-- Record extracts follows --
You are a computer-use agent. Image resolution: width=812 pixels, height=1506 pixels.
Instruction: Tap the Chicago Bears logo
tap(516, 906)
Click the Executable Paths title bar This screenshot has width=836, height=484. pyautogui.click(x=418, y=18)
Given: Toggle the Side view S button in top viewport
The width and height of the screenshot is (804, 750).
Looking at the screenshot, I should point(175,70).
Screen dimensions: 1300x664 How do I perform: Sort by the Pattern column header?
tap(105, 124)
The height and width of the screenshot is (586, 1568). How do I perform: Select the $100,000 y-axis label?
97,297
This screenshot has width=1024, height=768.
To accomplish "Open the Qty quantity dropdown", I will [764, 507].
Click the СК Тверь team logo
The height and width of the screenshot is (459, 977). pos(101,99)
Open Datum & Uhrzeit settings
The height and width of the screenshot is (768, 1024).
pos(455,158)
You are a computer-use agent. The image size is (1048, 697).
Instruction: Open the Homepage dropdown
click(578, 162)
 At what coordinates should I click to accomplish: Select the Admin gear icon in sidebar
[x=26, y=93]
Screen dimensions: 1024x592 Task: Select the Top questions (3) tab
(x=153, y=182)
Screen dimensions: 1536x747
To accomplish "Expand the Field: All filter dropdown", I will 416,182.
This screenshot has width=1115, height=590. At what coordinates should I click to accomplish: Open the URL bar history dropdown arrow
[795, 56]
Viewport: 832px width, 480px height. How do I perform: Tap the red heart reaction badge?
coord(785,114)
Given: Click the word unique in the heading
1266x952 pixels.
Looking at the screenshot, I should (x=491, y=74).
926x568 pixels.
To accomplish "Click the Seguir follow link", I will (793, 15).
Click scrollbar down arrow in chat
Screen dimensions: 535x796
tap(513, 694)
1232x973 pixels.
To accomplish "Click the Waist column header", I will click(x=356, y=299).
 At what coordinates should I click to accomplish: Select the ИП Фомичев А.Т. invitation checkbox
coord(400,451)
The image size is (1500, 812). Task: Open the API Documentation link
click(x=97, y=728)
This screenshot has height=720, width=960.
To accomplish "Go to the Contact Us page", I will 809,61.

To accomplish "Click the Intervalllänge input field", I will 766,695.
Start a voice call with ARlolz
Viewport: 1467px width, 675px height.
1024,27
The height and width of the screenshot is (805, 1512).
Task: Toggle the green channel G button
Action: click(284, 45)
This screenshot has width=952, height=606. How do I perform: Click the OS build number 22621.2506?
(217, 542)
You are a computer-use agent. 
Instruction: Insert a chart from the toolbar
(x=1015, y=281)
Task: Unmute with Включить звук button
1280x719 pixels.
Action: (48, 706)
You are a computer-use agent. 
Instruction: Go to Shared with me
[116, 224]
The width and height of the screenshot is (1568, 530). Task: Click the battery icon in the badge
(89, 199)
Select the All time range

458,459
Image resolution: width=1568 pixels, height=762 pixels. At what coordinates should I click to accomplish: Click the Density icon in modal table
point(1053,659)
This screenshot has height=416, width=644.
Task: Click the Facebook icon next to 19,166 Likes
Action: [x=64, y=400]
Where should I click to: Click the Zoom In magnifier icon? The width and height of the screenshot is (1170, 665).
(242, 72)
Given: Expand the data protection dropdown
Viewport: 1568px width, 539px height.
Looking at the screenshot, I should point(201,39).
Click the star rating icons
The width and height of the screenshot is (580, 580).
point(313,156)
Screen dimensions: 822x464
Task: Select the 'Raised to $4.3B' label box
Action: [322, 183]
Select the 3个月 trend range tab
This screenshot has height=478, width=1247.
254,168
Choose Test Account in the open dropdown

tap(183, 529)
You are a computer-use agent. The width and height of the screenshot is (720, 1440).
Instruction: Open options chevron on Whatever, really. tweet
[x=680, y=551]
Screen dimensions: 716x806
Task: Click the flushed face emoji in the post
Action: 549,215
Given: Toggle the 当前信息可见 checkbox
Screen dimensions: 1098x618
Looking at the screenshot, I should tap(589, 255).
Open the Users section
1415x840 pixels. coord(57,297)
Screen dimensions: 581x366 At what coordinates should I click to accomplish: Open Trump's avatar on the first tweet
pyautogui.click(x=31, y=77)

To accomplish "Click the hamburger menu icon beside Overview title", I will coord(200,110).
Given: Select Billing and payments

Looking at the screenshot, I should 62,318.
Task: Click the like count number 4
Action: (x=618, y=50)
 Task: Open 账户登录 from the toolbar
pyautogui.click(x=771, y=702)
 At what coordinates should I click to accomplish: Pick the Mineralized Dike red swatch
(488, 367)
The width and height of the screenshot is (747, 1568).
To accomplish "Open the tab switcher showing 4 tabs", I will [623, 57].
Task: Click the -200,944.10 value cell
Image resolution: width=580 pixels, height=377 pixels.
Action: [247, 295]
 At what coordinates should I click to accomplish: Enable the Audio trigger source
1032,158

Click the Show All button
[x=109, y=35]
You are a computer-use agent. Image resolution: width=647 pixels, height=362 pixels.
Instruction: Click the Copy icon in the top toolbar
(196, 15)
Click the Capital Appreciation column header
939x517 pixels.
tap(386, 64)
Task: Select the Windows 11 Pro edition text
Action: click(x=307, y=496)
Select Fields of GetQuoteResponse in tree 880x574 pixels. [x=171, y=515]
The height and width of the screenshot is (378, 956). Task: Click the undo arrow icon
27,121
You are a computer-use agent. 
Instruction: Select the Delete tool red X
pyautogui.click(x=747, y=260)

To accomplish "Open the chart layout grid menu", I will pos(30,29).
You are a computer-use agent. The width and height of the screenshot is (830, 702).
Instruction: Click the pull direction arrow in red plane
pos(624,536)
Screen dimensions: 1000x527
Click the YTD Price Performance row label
-- Record extracts concluded --
§ **What this task involves**
Transcribe each entry exactly as it appears.

§ **Response area**
You are a computer-use agent. Image resolution: width=812 pixels, height=1506 pixels.
Instruction: Tap the Chicago Bears logo
tap(516, 906)
Click the Executable Paths title bar This screenshot has width=836, height=484. pyautogui.click(x=418, y=18)
Given: Toggle the Side view S button in top viewport
The width and height of the screenshot is (804, 750).
Looking at the screenshot, I should point(175,70).
Screen dimensions: 1300x664 How do I perform: Sort by the Pattern column header?
tap(105, 124)
The height and width of the screenshot is (586, 1568). How do I perform: Select the $100,000 y-axis label?
97,297
This screenshot has width=1024, height=768.
To accomplish "Open the Qty quantity dropdown", I will [764, 507].
Click the СК Тверь team logo
The height and width of the screenshot is (459, 977). pos(101,99)
Open Datum & Uhrzeit settings
The height and width of the screenshot is (768, 1024).
pos(455,158)
You are a computer-use agent. The image size is (1048, 697).
Instruction: Open the Homepage dropdown
click(578, 162)
 At what coordinates should I click to accomplish: Select the Admin gear icon in sidebar
[x=26, y=93]
Screen dimensions: 1024x592 Task: Select the Top questions (3) tab
(x=153, y=182)
Screen dimensions: 1536x747
To accomplish "Expand the Field: All filter dropdown", I will 416,182.
This screenshot has width=1115, height=590. At what coordinates should I click to accomplish: Open the URL bar history dropdown arrow
[795, 56]
Viewport: 832px width, 480px height. How do I perform: Tap the red heart reaction badge?
coord(785,114)
Given: Click the word unique in the heading
1266x952 pixels.
Looking at the screenshot, I should (x=491, y=74).
926x568 pixels.
To accomplish "Click the Seguir follow link", I will (793, 15).
Click scrollbar down arrow in chat
Screen dimensions: 535x796
tap(513, 694)
1232x973 pixels.
To accomplish "Click the Waist column header", I will click(x=356, y=299).
 At what coordinates should I click to accomplish: Select the ИП Фомичев А.Т. invitation checkbox
coord(400,451)
The image size is (1500, 812). Task: Open the API Documentation link
click(x=97, y=728)
This screenshot has height=720, width=960.
To accomplish "Go to the Contact Us page", I will 809,61.

To accomplish "Click the Intervalllänge input field", I will 766,695.
Start a voice call with ARlolz
Viewport: 1467px width, 675px height.
1024,27
The height and width of the screenshot is (805, 1512).
Task: Toggle the green channel G button
Action: click(284, 45)
This screenshot has width=952, height=606. How do I perform: Click the OS build number 22621.2506?
(217, 542)
You are a computer-use agent. 
Instruction: Insert a chart from the toolbar
(x=1015, y=281)
Task: Unmute with Включить звук button
1280x719 pixels.
Action: (48, 706)
You are a computer-use agent. 
Instruction: Go to Shared with me
[116, 224]
The width and height of the screenshot is (1568, 530). Task: Click the battery icon in the badge
(89, 199)
Select the All time range

458,459
Image resolution: width=1568 pixels, height=762 pixels. At what coordinates should I click to accomplish: Click the Density icon in modal table
point(1053,659)
This screenshot has height=416, width=644.
Task: Click the Facebook icon next to 19,166 Likes
Action: [x=64, y=400]
Where should I click to: Click the Zoom In magnifier icon? The width and height of the screenshot is (1170, 665).
(242, 72)
Given: Expand the data protection dropdown
Viewport: 1568px width, 539px height.
Looking at the screenshot, I should point(201,39).
Click the star rating icons
The width and height of the screenshot is (580, 580).
point(313,156)
Screen dimensions: 822x464
Task: Select the 'Raised to $4.3B' label box
Action: [322, 183]
Select the 3个月 trend range tab
This screenshot has height=478, width=1247.
254,168
Choose Test Account in the open dropdown

tap(183, 529)
You are a computer-use agent. The width and height of the screenshot is (720, 1440).
Instruction: Open options chevron on Whatever, really. tweet
[x=680, y=551]
Screen dimensions: 716x806
Task: Click the flushed face emoji in the post
Action: 549,215
Given: Toggle the 当前信息可见 checkbox
Screen dimensions: 1098x618
Looking at the screenshot, I should tap(589, 255).
Open the Users section
1415x840 pixels. coord(57,297)
Screen dimensions: 581x366 At what coordinates should I click to accomplish: Open Trump's avatar on the first tweet
pyautogui.click(x=31, y=77)

To accomplish "Click the hamburger menu icon beside Overview title", I will coord(200,110).
Given: Select Billing and payments

Looking at the screenshot, I should 62,318.
Task: Click the like count number 4
Action: (x=618, y=50)
 Task: Open 账户登录 from the toolbar
pyautogui.click(x=771, y=702)
 At what coordinates should I click to accomplish: Pick the Mineralized Dike red swatch
(488, 367)
The width and height of the screenshot is (747, 1568).
To accomplish "Open the tab switcher showing 4 tabs", I will [623, 57].
Task: Click the -200,944.10 value cell
Image resolution: width=580 pixels, height=377 pixels.
Action: [247, 295]
 At what coordinates should I click to accomplish: Enable the Audio trigger source
1032,158

Click the Show All button
[x=109, y=35]
You are a computer-use agent. Image resolution: width=647 pixels, height=362 pixels.
Instruction: Click the Copy icon in the top toolbar
(196, 15)
Click the Capital Appreciation column header
939x517 pixels.
tap(386, 64)
Task: Select the Windows 11 Pro edition text
Action: click(x=307, y=496)
Select Fields of GetQuoteResponse in tree 880x574 pixels. [x=171, y=515]
The height and width of the screenshot is (378, 956). Task: Click the undo arrow icon
27,121
You are a computer-use agent. 
Instruction: Select the Delete tool red X
pyautogui.click(x=747, y=260)

To accomplish "Open the chart layout grid menu", I will pos(30,29).
You are a computer-use agent. The width and height of the screenshot is (830, 702).
Instruction: Click the pull direction arrow in red plane
pos(624,536)
Screen dimensions: 1000x527
Click the YTD Price Performance row label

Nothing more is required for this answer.